Work request
A line belongs in the answer if it contains "City"; copy every such line from the entries below.

Records contained in a dataset

═══

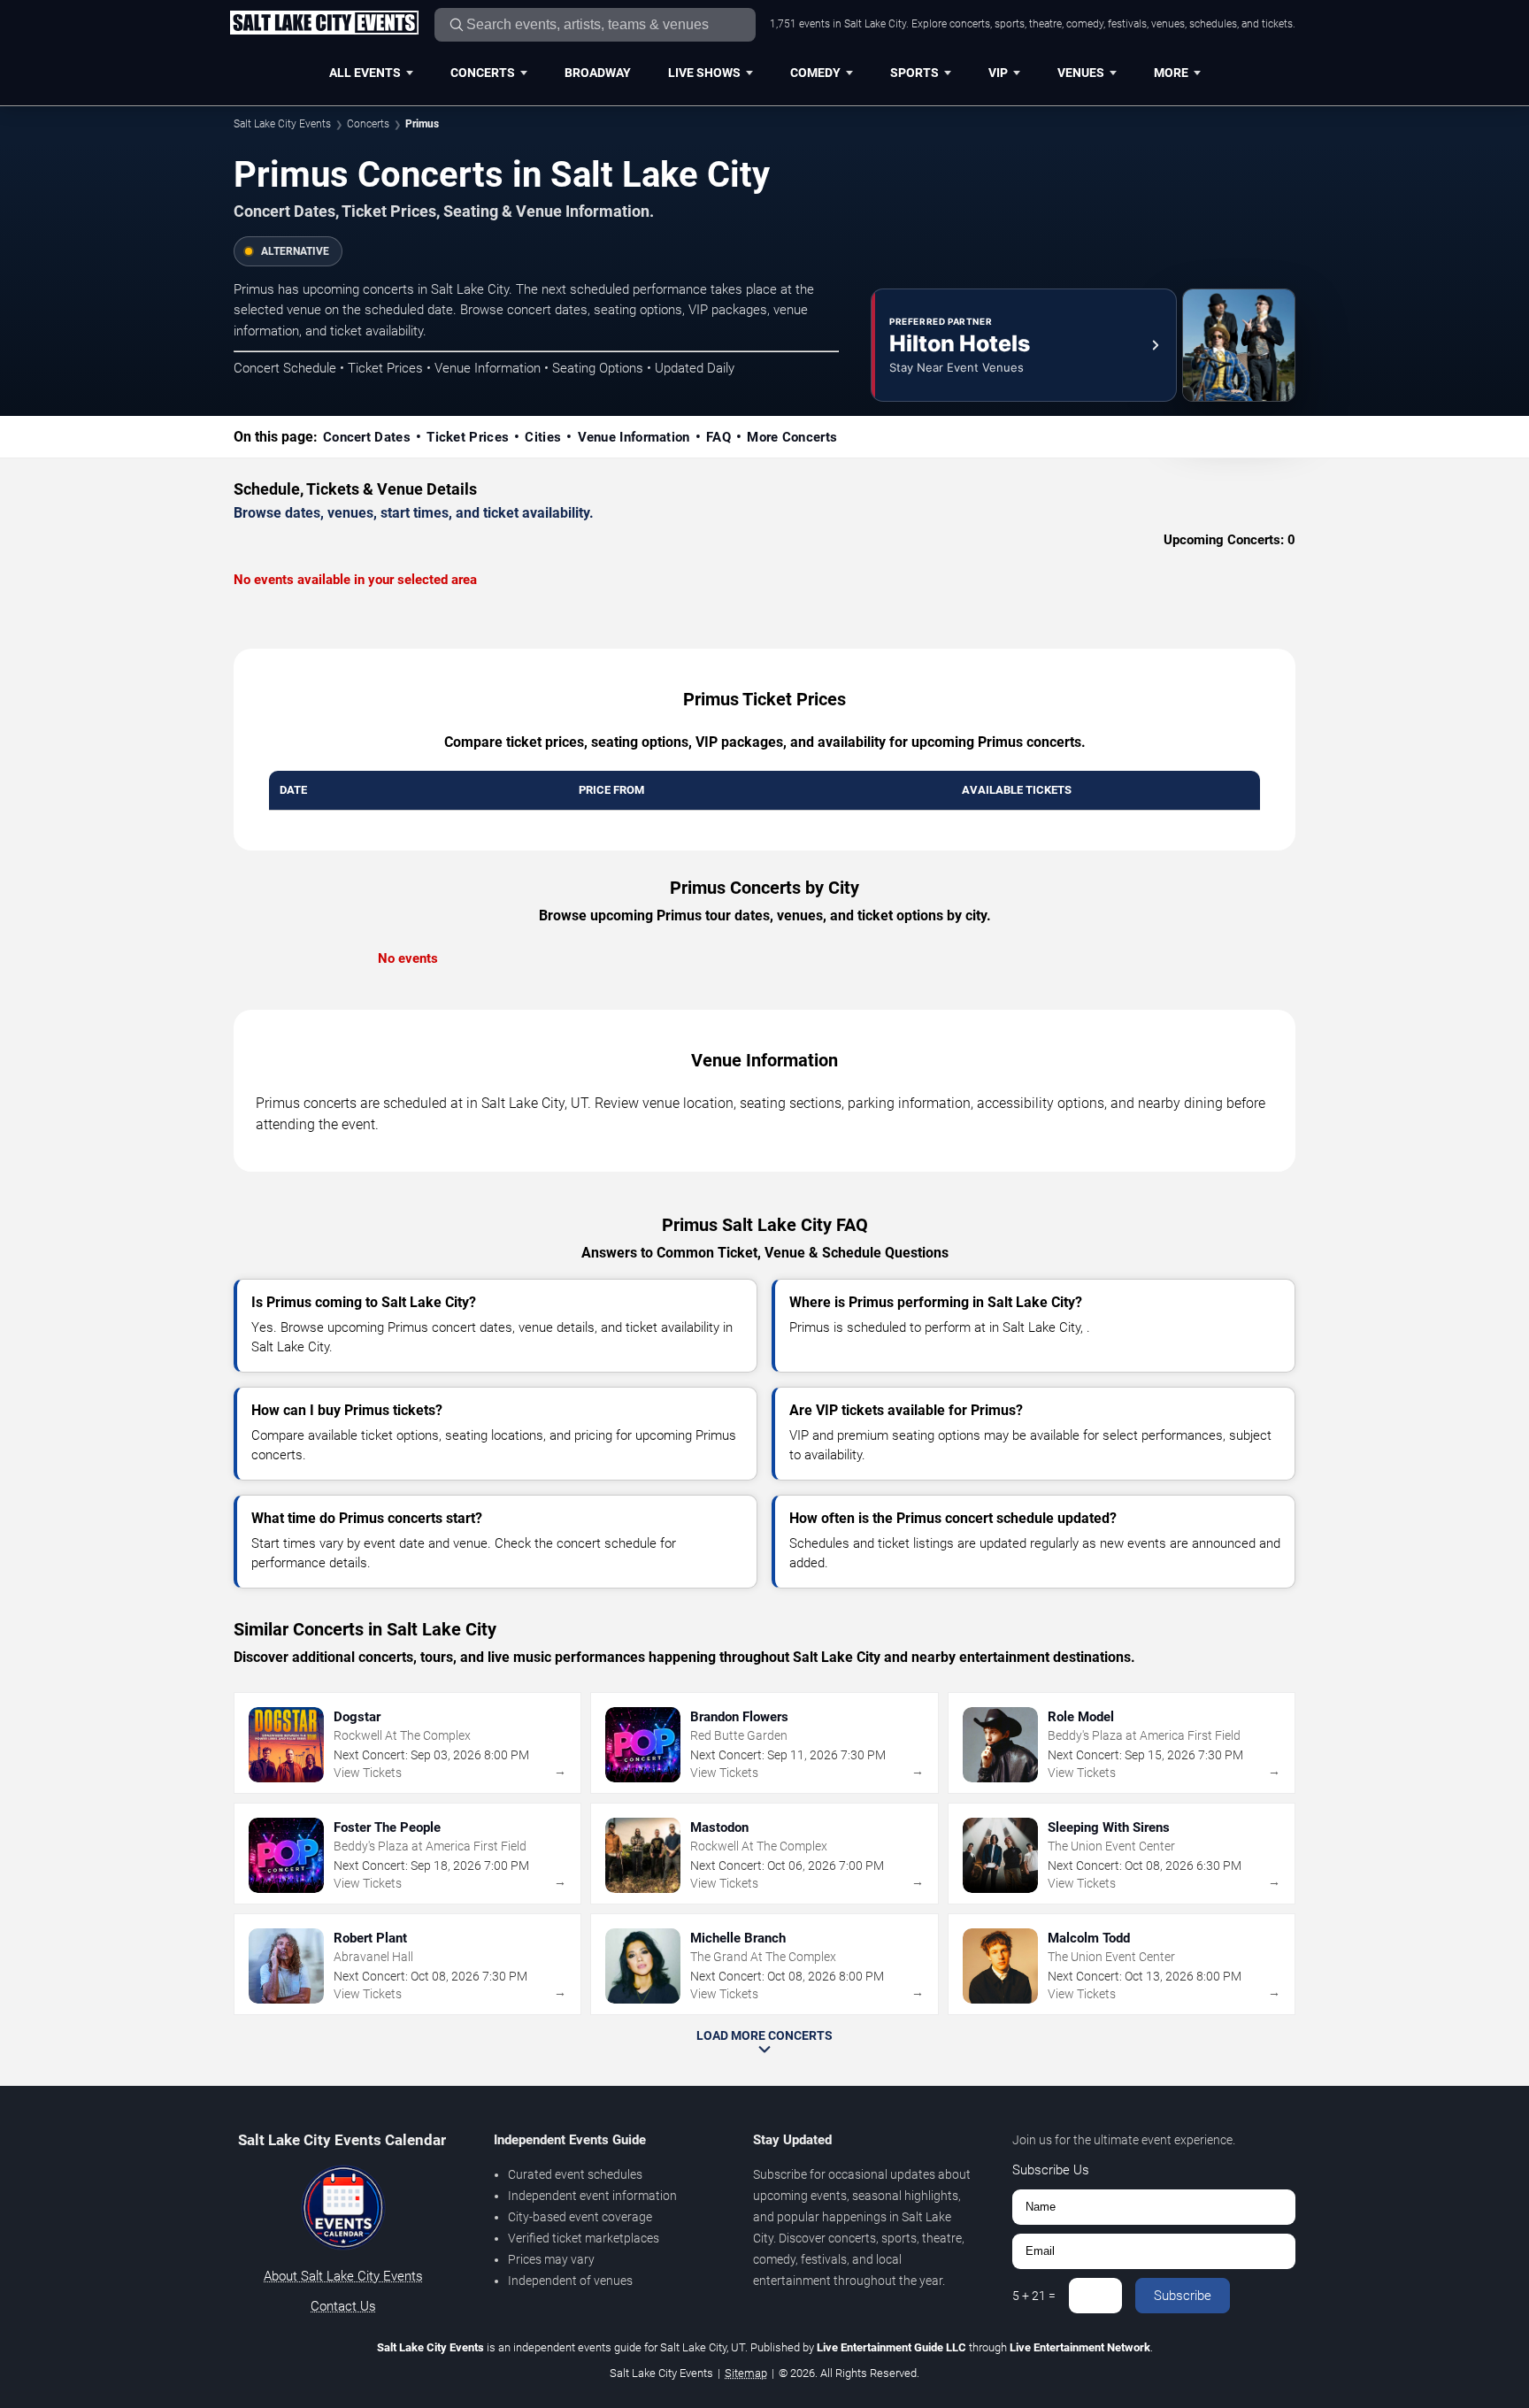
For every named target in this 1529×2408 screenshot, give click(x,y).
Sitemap (746, 2373)
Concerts (482, 72)
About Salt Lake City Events (343, 2276)
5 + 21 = (1034, 2296)
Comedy (815, 72)
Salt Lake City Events (282, 124)
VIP (998, 72)
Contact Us (343, 2306)
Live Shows (704, 72)
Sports (914, 72)
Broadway (598, 72)
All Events (365, 72)
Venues (1080, 72)
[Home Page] (324, 24)
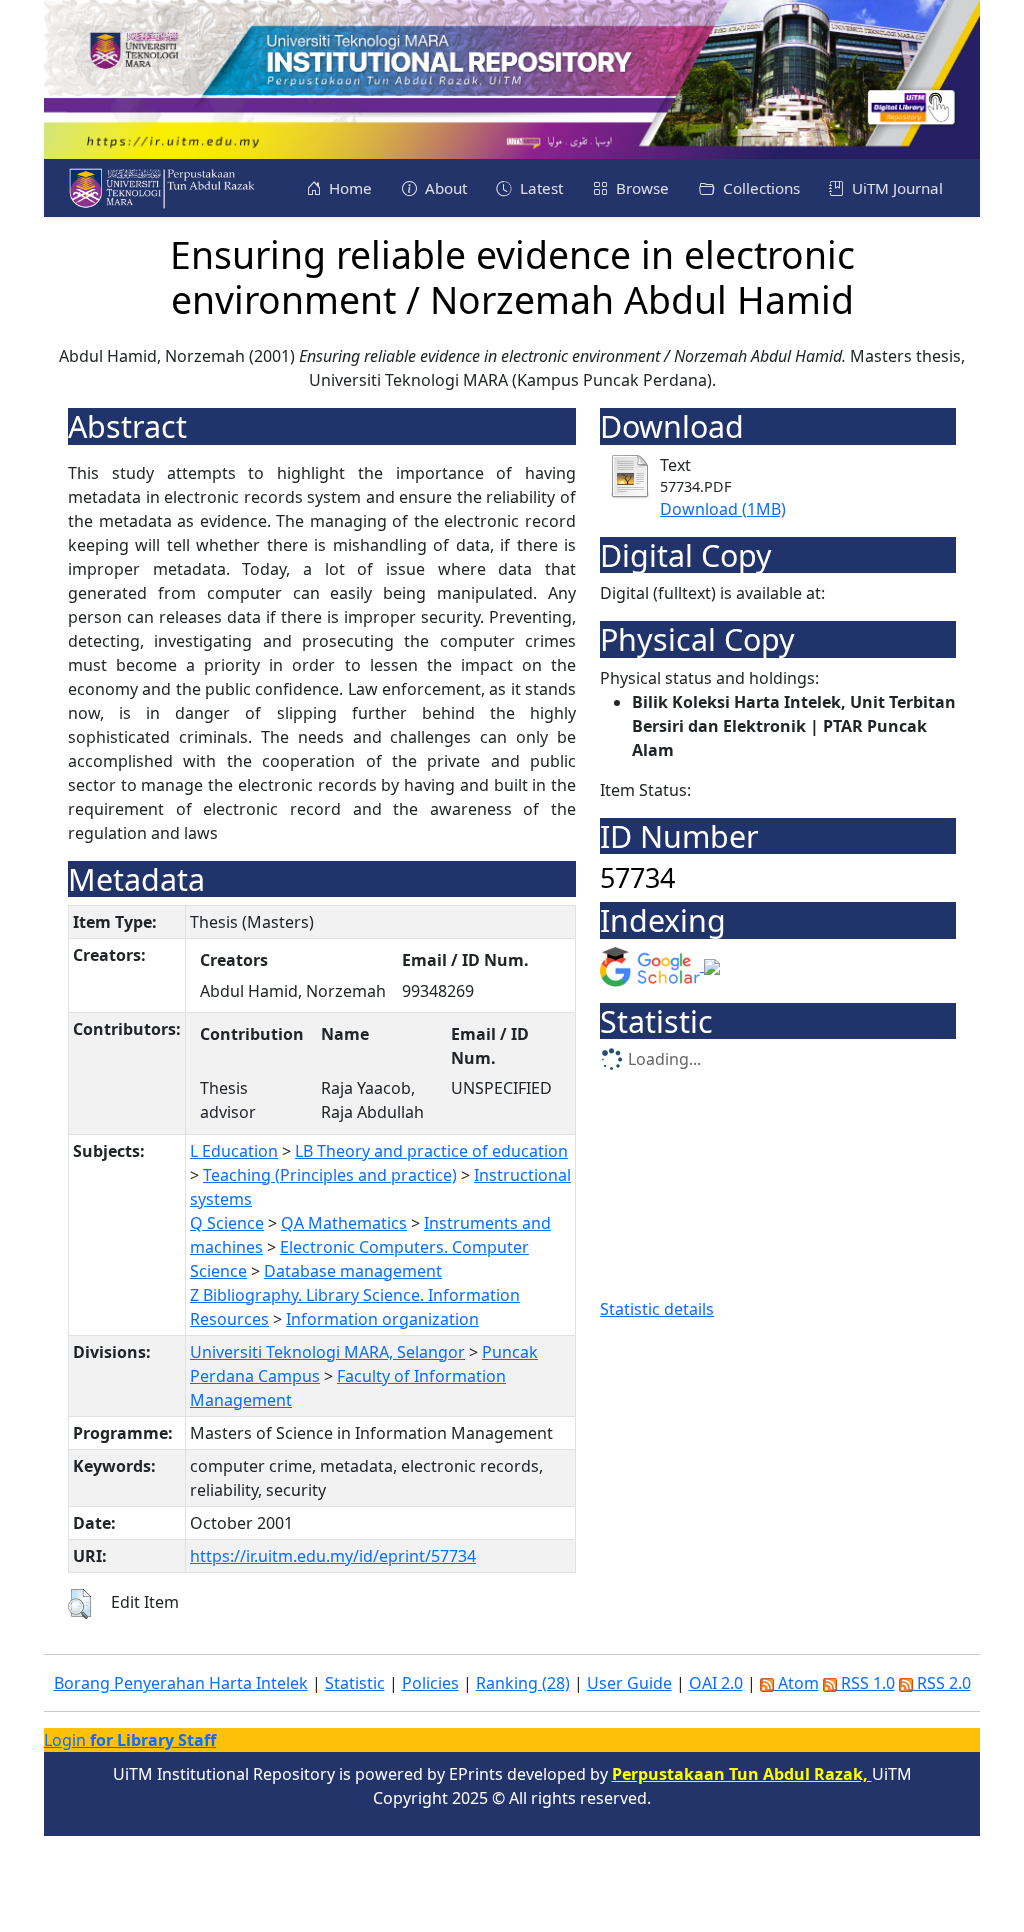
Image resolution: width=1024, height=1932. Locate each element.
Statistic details (657, 1309)
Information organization (382, 1319)
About (444, 188)
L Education (234, 1151)
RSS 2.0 (942, 1683)
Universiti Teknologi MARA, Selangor (327, 1352)
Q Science (227, 1223)
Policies (430, 1683)
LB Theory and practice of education (431, 1151)
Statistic (355, 1683)
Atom (796, 1683)
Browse (640, 188)
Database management (353, 1271)
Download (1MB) (723, 509)
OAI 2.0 (716, 1683)
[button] (79, 1604)
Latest (539, 188)
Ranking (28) (523, 1683)
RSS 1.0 (866, 1683)
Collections (759, 188)
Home (348, 188)
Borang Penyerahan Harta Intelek (181, 1683)
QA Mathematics (344, 1223)
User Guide (629, 1683)
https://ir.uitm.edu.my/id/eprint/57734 (333, 1556)
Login (130, 1740)
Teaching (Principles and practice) (330, 1175)
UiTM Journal (895, 188)
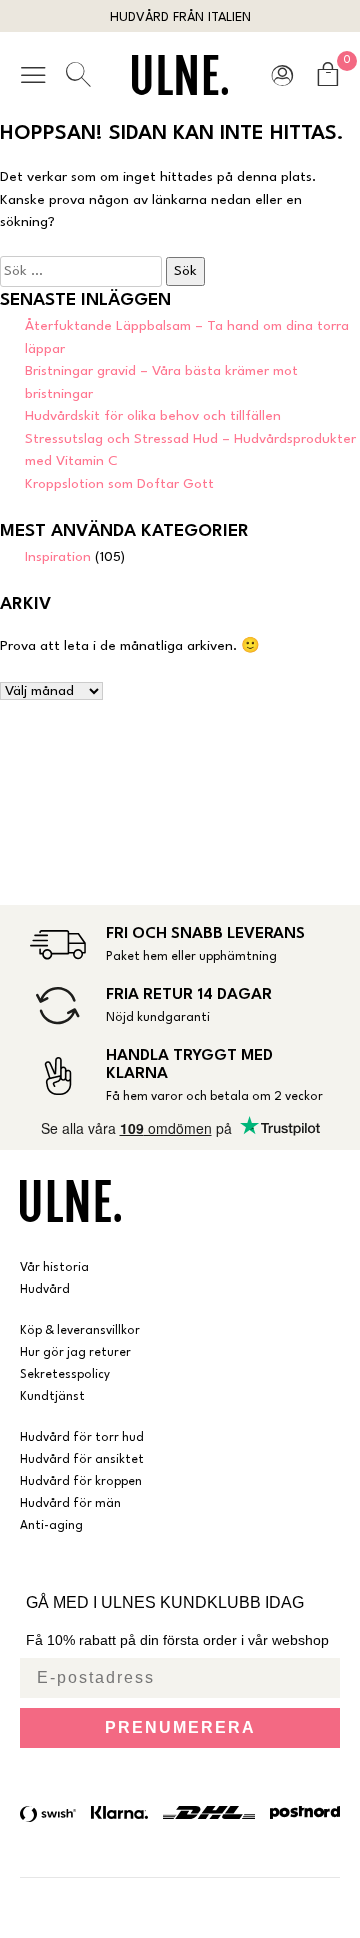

═══

Exercise response
About Salt Lake City Events (343, 2276)
Salt Lake City Events (282, 124)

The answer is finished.